I’ll try. My way of thinking doesn’t use the examples, so I have to generate them for communication.
I can give an example of embedded observation maybe, but it will have to come after a more formal definition of observation (This is observation of a variable, rather than the observation of an event above):
Definition: Given a FFS F=(S,B), and A, W, X, which are partitions of S, where X={x1,…,xn}, we say A observes X relative to W if:
1) A⊥X,
2) A can be expressed in the form A=A0∨S⋯∨SAn, and
3) Ai⊥W|(S∖xi).
(This should all be interpreted combinatorially, not probabilistically.)
The intuition of what is going on here is that to observe an event, you are being promised that you 1) do not change whether the event holds, and 3) do not change anything that matters in the case where that event does not hold.

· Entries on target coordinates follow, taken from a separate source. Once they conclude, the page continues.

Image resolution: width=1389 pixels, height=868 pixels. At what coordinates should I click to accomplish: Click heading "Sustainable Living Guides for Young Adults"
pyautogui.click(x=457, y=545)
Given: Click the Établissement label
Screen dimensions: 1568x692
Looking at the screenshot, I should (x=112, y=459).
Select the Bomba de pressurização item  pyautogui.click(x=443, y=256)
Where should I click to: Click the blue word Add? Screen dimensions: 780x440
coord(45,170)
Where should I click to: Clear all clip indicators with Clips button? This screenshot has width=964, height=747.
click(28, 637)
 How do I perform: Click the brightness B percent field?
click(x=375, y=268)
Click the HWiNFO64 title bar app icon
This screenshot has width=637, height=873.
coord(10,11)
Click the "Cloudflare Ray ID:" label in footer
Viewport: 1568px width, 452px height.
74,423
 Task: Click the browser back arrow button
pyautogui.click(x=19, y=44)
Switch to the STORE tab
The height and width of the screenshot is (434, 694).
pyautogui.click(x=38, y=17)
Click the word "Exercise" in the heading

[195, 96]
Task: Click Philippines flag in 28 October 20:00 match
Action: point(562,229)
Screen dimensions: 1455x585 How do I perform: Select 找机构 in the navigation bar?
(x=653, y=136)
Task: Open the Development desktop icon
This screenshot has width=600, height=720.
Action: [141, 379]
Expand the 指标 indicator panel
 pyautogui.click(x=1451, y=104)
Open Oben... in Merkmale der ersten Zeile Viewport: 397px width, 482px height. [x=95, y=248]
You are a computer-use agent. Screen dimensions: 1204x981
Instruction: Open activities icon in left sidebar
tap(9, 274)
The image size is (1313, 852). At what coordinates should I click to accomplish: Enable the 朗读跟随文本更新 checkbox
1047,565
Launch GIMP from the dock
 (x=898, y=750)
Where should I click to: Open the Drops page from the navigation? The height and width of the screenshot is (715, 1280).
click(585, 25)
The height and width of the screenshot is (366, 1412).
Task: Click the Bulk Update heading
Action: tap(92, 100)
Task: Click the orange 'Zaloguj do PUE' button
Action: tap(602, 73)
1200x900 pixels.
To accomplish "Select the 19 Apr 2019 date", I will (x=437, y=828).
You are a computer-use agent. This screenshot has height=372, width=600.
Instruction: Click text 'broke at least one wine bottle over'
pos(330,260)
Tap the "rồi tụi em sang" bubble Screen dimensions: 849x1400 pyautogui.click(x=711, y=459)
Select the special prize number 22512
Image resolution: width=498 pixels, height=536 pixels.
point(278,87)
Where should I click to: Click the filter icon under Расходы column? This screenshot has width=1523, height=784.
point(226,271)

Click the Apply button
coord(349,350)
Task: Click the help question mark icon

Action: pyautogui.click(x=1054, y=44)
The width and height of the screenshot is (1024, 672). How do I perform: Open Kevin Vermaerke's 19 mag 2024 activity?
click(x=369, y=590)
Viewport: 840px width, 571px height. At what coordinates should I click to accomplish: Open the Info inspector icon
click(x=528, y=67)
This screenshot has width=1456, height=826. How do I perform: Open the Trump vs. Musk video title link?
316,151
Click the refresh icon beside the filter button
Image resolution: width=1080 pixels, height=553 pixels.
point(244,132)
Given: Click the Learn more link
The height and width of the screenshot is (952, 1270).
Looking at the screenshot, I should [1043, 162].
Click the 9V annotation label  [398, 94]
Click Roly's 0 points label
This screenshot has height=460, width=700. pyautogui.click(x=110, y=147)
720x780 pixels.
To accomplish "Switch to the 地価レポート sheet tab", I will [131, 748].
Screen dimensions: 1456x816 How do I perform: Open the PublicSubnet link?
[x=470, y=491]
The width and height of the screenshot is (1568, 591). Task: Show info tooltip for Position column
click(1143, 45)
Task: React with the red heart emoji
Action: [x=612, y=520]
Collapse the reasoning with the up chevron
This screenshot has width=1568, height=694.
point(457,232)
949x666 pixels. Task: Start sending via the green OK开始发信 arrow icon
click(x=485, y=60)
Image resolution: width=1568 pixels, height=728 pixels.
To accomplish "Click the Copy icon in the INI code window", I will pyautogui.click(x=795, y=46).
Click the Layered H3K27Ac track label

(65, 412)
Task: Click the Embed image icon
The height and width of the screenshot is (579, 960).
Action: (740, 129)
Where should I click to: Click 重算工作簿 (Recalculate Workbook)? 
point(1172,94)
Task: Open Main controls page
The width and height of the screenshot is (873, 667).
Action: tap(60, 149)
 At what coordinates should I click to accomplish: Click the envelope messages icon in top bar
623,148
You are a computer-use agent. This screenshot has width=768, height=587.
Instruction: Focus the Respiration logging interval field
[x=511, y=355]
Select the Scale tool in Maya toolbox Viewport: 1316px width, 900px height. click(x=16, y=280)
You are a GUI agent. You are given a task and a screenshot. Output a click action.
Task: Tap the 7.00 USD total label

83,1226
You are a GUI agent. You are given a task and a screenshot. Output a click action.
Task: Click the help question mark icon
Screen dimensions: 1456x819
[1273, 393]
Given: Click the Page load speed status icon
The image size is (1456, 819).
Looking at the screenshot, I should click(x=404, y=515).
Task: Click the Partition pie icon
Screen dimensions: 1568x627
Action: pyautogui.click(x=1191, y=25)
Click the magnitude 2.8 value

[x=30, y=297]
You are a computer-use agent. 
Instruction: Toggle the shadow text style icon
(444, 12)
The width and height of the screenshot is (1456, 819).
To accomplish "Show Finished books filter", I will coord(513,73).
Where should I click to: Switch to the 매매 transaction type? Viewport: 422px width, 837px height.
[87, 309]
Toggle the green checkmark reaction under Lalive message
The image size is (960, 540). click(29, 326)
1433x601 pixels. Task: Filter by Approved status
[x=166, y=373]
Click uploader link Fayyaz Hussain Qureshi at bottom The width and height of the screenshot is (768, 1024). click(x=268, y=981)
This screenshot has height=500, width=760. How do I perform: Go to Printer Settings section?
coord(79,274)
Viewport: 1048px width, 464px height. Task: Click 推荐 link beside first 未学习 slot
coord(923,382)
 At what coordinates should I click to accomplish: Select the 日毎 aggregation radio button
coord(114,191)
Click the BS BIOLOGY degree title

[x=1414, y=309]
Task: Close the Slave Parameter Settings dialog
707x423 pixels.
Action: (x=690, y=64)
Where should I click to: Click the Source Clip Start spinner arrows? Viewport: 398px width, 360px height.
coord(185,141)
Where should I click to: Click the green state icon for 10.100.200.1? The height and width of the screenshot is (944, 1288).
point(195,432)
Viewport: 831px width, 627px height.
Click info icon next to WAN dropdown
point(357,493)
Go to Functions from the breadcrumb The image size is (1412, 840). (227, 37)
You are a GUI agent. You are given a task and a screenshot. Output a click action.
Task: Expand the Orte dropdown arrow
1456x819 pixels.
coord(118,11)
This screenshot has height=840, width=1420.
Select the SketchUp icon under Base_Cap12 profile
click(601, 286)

Then, to observe a variable, you can basically 2) split yourself up into different fragments of your policy, where each policy fragment observes a different value of that variable. (This whole thing is very updateless.)
Example 1 (non-observation)
An agent A={L,R} does not observe a coinflip X={H,T}, and chooses to raise either his left or right hand. Our FFS F=(S,B) is given by S=A×X, and B={A,X}. (I am abusing notation here slightly by conflating A with the partition you get on A×X by projecting onto the A coordinate.) Then W is the discrete partition on A×X.
In this example, we do not have observation. Proof: A only has two parts, so if we express A as a common refinement of 2 partitions, at least one of these two partitions must be equal to A. However, A is not orthogonal to W given H and A is not orthogonal to W given T. (hF(A|H)=hF(W|H)=hF(A|T)=hF(W|T)={A}). Thus we must violate condition 3.
Example 2: (observation)
An agent A={LL,LR,RL,RR} does observe a coinflip X={H,T}, and chooses to raise either his left or right hand. We can think of A as actually choosing a policy that is a function from X to {L,R}, where the two character string in the parts in A are the result of H followed by the result of T.
Our FFS F=(S,B) is given by S=X×AH×AT, and B={X,AH,AT}, where AH={LH,RH} represents what the agent would do seeing heads, and AT={LT,RT} represents what the agent word do given seeing tails. A=AH∨SAT. We also have a partition representing what the agent actually does Y={L,R}, where L and R are each four element sets in the obvious way. We will then say W=X∨SY, so W does not get to see what A would have done, it only gets to see the coin flip and what Aactually did.
Now I will prove that A observes X relative to W in this example. First, hF(A)={AH,AT}, and hF(X)={X}, so we get the first condition, A⊥X. We will break up A in the obvious way set up in the problem for condition 2, so it suffices now to show that AH⊥W|T, (and it will follow symmetrically that AT⊥W|H.)
Im not going to go through the details, but hF(AH|T)={AH}, while hF(W|T)={AT}, which are disjoint. The important thing here is that W doesn’t care about AH in worlds in which T holds.
Discussion:
So largely I am sharing this to give an example for how you can manipulate FFS combinatorially, and how you can use this to say things that you might otherwise want to say using graphs, Granted, you could also say the above things using graphs, but now you can say more things, because you are not restricted to the nodes you choose, you can ask the same combinatorial question about any of the other partitions, The benefit is largely about not being dependent on our choice of variables.
It is interesting to try to translate this definition of observation to transparent Newcomb or counterfactual mugging, and see how some of the orthogonalities are violated, and thus it does not count as an observation.